A compostura do presidente Bolsonaro não é nem de uma pessoa normal, quanto mais a de um presidente da República. Não falar sobre a nossa tragédia sanitária no dia em que chegamos a um morto por minuto, mesmo ao inaugurar um hospital de campanha construído para enfrentar a pandemia, é sinal de desumanidade incomparável. Tropeçou física e metaforicamente nos seus próprios erros.
O absurdo é que o governo não esteja totalmente mobilizado para essa tragédia nacional. E não temos nem ministro da Saúde. O próprio presidente dos Estados Unidos, Donald Trump, espelho para Bolsonaro, criticou a maneira como o Brasil está enfrentando a pandemia da Covid-19, dando como exemplo do que não deve ser feito a Suécia, elogiada por Bolsonaro, e o nosso país.
Trump fez uma conta aterradora. Disse que se os Estados Unidos tivessem agido como o Brasil, milhões de americanos teriam já morrido. Isso num país em que mais de cem mil pessoas já morreram, mais do que em todas as guerras em que os Estados Unidos se meteram depois da Segunda Guerra Mundial.
Esse número macabro também nos assombra. Caminhamos para ter mais mortes do que na Guerra do Paraguai ou na Gripe Espanhola. E estamos disputando uma corrida insana para superarmos os Estados Unidos em número de mortos.
Em vez de preocupar-se com a realidade atual, Bolsonaro tenta armar uma realidade futura que ele não sabe nem mesmo se poderá desfrutar. Refiro-me à sua obsessão pela reeleição em 2022, que ele acredita estar pavimentando com a retomada da economia, como se por si só ela representasse bons ventos adiante.
Esquece-se de que o número crescente de mortes pela Covid-19 será um árduo fardo para carregar nas costas até as eleições, se é que seu mandato durará até lá. A questão do impeachment hoje parece mais de quando, e não de se, como se refere à ruptura democrática seu filho 03.

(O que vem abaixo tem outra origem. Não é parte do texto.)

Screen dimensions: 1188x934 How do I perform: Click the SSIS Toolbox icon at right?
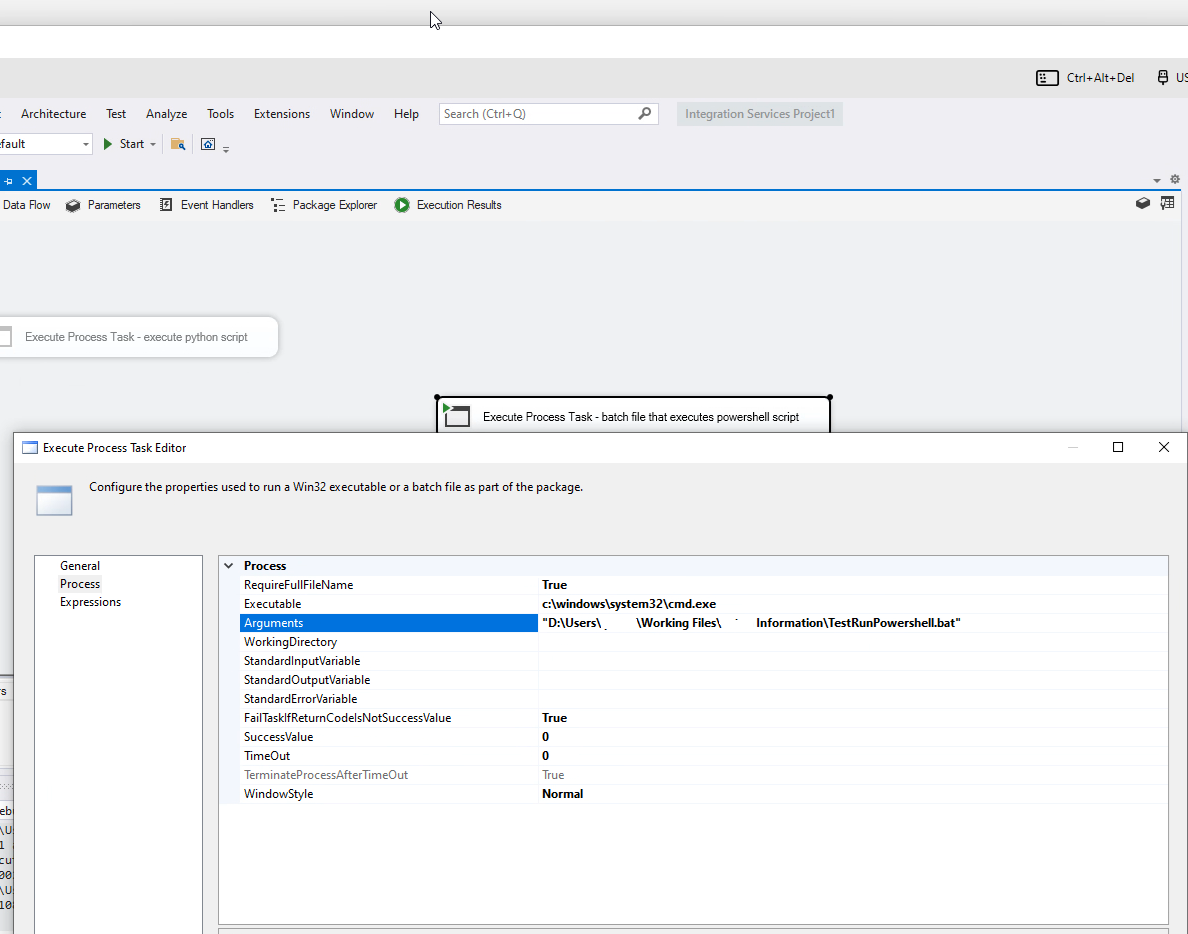tap(1143, 203)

O que os Bolsonaro querem é preparar o ambiente para que, caso amanhã as manifestações contra o governo sejam muito grandes, possam reprimi-las com a Força Nacional, que nunca foi chamada para reprimir, ou ao menos velar pela segurança das marchas a favor de Bolsonaro, carregadas de cartazes incitando o ódio e o fechamento do Congresso e do Supremo, excessos da liberdade de expressão que não estão protegidas pela lei.
Finge estar preocupado com o embate entre prós e contras ele, mas xingar os contrários de terroristas e vândalos é tentativa de criar ambiente que permita acionar a Força Nacional e dizer que está sendo atacado. É uma atitude política óbvia. Tomara que domingo seja tudo calmo.

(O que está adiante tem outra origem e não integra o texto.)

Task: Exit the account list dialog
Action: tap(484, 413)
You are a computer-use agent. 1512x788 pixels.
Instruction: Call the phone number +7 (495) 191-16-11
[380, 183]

Algumas lideranças que estão se manifestando publicamente contra o governo sugerem evitar manifestações neste momento, e esse apelo — sensato — deve diminuir o número de pessoas nas ruas. Pessoalmente, prefiro que não houvesse nada por enquanto, e que as manifestações começassem quando voltarmos à normalidade, com o Congresso funcionando.
Mas outros acham que não se pode deixar Bolsonaro avançar, e é preciso ir logo para a rua. Há especulações de que o que Bolsonaro quer mesmo é encontrar um atalho no seu caminho para a reeleição para ganhar poderes num estado de sítio provocado por distúrbios nas ruas.
A mesma tática foi tentada pela ex-presidente Dilma Rousseff, que chegou a consultar os ministros militares sobre a decretação de um estado de sítio antes da votação do impechament que acabou tirando-a do governo. Os ministros deixaram claro que não apoiariam tal decisão, e o golpe teve que ser abortado.
Esperemos que esses mesmos militares que continuam a liderar as Forças Armadas, uns ainda na ativa, outros na reserva mas em postos importantes dentro do governo Bolsonaro, sejam coerentes com atitudes do passado e reajam à tentativa de controlar os protestos oposicionistas através de golpes de força.